+++ TEXTO SELECIONADO

O chanceler Celso Amorim já pediu desculpas por ter citado um nazista, aliás, talvez o líder mais importante depois de Adolf Hitler. Ele citou Joseph Goebbels. Em entrevista coletiva no sábado na sede da OMC (Organização Mundial do Comércio), local de reuniões preparatórias para o encontro que começa hoje, Amorim disse o seguinte: "O autor não é bom, mas é verdade: uma mentira dita muitas vezes vira verdade". O endereço do insulto eram os países ricos acusados por ele de usar a desinformação para se livrarem de compromissos nas negociações comerciais da Rodada Doha.
Bem, com uma frase dessas, o alvo só pode sentir-se de fato como acusado de posicionar-se como um nazista. Tem outra leitura? Goebbels foi o chefe de propaganda do regime nazista da Alemanha. E obviamente ninguém gosta de ser comparado com tal figura. E o interessante é que no Brasil os petistas fazem isso o tempo todo: as palavras "nazista", "fascista", ou outra forte definição histórica, servem para desqualificar o adversário em qualquer polêmica, sempre citadas fora de contexto e evidentemente desalinhadas com a história do insultado. O problema é que a tática aqui deu certo: eles estão no poder. E isso é de deixar o bico torto.
Mas lá fora não tem disso não. Primeiro que, ao contrário do que eles pensam acontecer aqui, no exterior a História não começou com o PT. E depois, também por lá as palavras têm valor.
Não é o que o pensa, ou pensava, o nosso chanceler. Parece que o homem está contaminado pelo chefe, o presidente Lula, que fala o que lhe dá na telha, acusando, ameaçando e fazendo piadas tolas, sem atinar para as conseqüências sociais do discurso de um chefe de Governo. O mal que sai da boca de Lula não faz bem para os brasileiros. O resultado já está no ar. A população brasileira está sendo contaminada pelo boquirroto: hoje em dia a palavra vale pouco entre os brasileiros. Mas o discurso lulista estará contaminando também a nossa diplomacia?. Torço para que não, pois de aloprados, bastam os internos.

++++++
+++ DADOS DISPONÍVEIS

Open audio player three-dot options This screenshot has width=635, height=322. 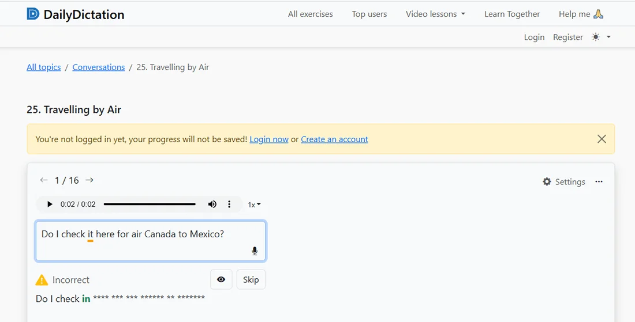tap(229, 204)
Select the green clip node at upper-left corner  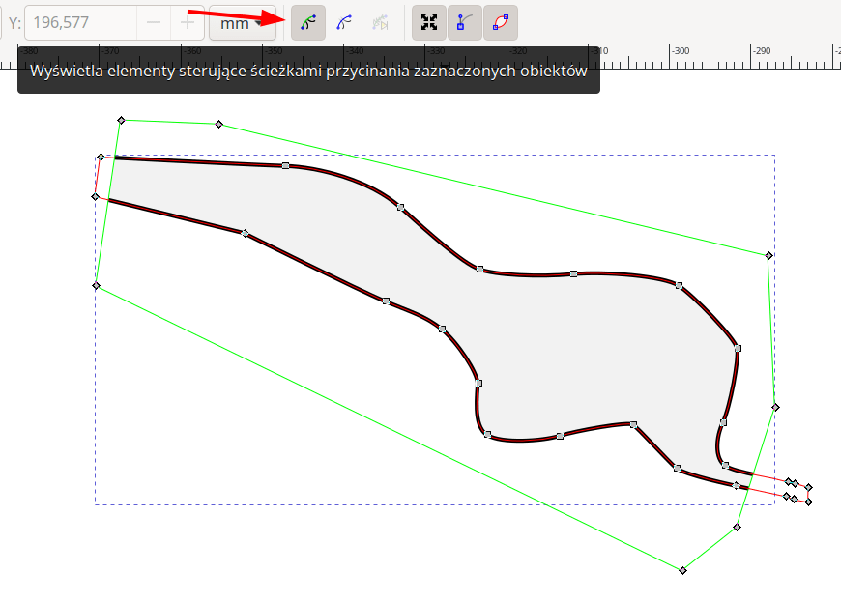pos(121,120)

++++++

TAREFA A REALIZAR – Liste todas as pessoas mencionadas pelo nome no texto sobre a citação de Goebbels feita por Celso Amorim. Os dados não têm relação com o texto.

SOLUÇÃO DO PROBLEMA – Celso Amorim, Adolf Hitler, Joseph Goebbels e Lula.